Most of the skepticism surrounding Sonia Sotomayor coming from liberals has to do with her not yet divined position on reproductive choice, as Tim and Sarah have been blogging about. But there’s another issue that I think merits greater examination, and that’s Sotomayor’s view of First Amendment rights.

In Pappas v. Giuliani, Sotomayor dissented from the court’s majority ruling that the NYPD could fire a staffer (not a beat cop) for having sent racist mail in response to letters soliciting charitable contributions.As Tom Goldstein explains at SCOTUSBlog, while Sotomayor argued that the statements made were “patently offensive, hateful, and insulting,” she also concluded that the majority was wrong to “gloss over three decades of jurisprudence and the centrality of First Amendment freedoms in our lives just because it is confronted with speech is does not like.” Given the context of this situation, the fact that the statements were made anonymously and not while at work, I’m inclined to agree with Sotomayor.

Given Sotomayor’s opinion in Pappas, the decision reached in another free speech case, Doninger v. Niehoff was striking. Basically, a student was disqualified from running for student office by the school because she referred to school officials as “douchebags” for cancelling an event she had helped organize. The court concluded that because the remarks caused a “foreseeable risk of substantial disruption” she was not entitled to a preliminary injunction reversing a disciplinary action against her, according to Education Week.

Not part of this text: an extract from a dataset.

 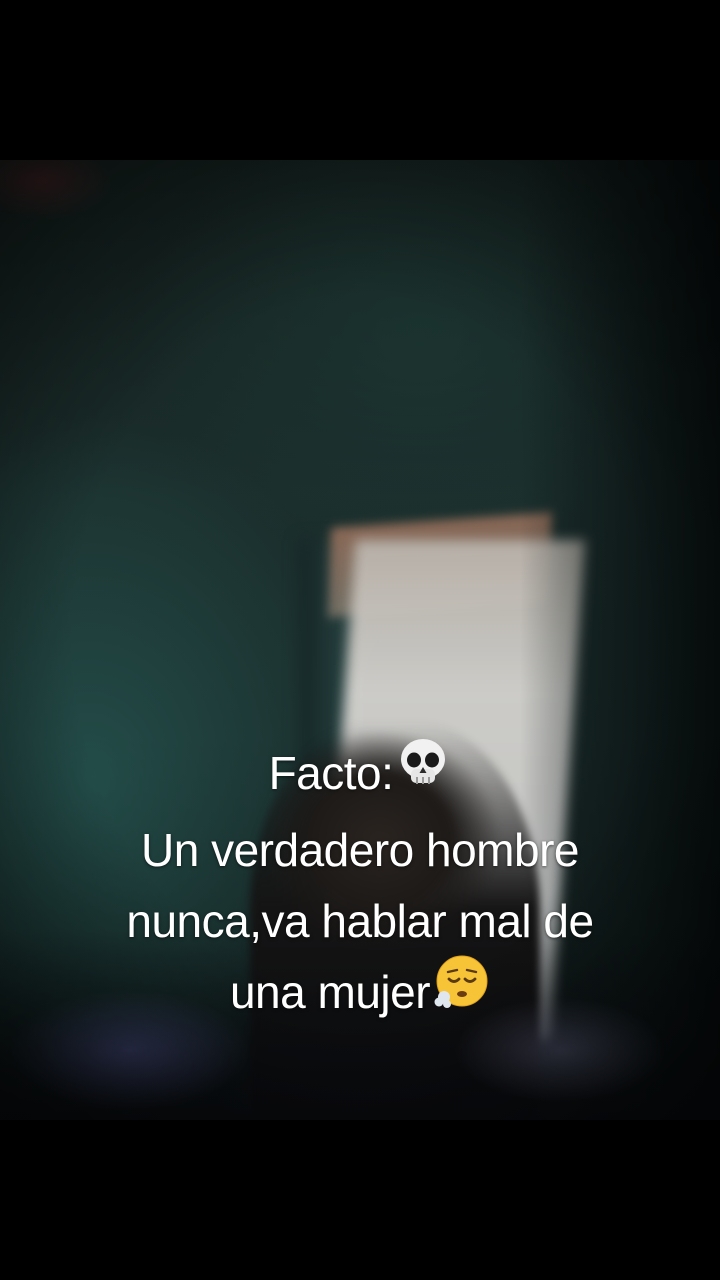 I want to click on exhaling-face-icon, so click(x=461, y=992).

The two opinions seem pretty contradictory. Both of the individuals in question had made the offending comments on their own time. In one, Sotomayor argued that firing someone for engaging in offensive speech on their own time was “glossing over First Amendment rights,” even if it did cause problems of race relations for the NYPD, but in the other, she joined a ruling saying the school “did not abuse its discretion,” because of the risk of “substantial disruption,” from a student venting about school administrators on a blog. How is it that the word “douchebags” creates such a significant risk of disruption that First Amendment rights are forfeit, while the equally forseeable risk of public disruption caused by the NYPD’s poor race relations isn’t a great enough concern to trump Pappas’ legal rights?